◆ **YOUR OBJECTIVE**
Going line by line through the data below, report how many lines include the word "Facebook", with nothing added.

◆ **DATA EXTRACT**
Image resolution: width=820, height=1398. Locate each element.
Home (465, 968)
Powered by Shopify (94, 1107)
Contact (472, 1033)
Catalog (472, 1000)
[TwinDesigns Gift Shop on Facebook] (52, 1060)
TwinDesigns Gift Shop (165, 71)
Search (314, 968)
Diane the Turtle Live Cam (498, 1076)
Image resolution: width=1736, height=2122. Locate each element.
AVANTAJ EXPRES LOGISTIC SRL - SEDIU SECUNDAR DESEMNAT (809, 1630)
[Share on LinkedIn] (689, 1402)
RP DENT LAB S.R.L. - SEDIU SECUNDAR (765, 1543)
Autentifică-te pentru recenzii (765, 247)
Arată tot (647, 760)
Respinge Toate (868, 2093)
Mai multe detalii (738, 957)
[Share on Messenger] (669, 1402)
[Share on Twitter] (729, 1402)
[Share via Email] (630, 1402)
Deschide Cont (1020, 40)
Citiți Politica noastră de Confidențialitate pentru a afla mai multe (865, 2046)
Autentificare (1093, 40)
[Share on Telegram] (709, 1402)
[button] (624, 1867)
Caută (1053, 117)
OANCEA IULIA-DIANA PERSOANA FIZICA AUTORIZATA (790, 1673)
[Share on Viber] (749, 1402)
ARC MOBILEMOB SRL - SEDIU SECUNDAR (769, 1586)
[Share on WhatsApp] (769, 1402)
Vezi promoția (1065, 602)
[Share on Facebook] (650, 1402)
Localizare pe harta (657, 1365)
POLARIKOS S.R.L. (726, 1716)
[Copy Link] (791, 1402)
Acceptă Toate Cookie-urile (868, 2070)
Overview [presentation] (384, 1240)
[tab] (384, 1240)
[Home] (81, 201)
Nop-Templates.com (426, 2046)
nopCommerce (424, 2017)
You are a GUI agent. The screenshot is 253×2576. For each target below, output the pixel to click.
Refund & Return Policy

◆ **RESPONSE TO THE EXERCISE**
2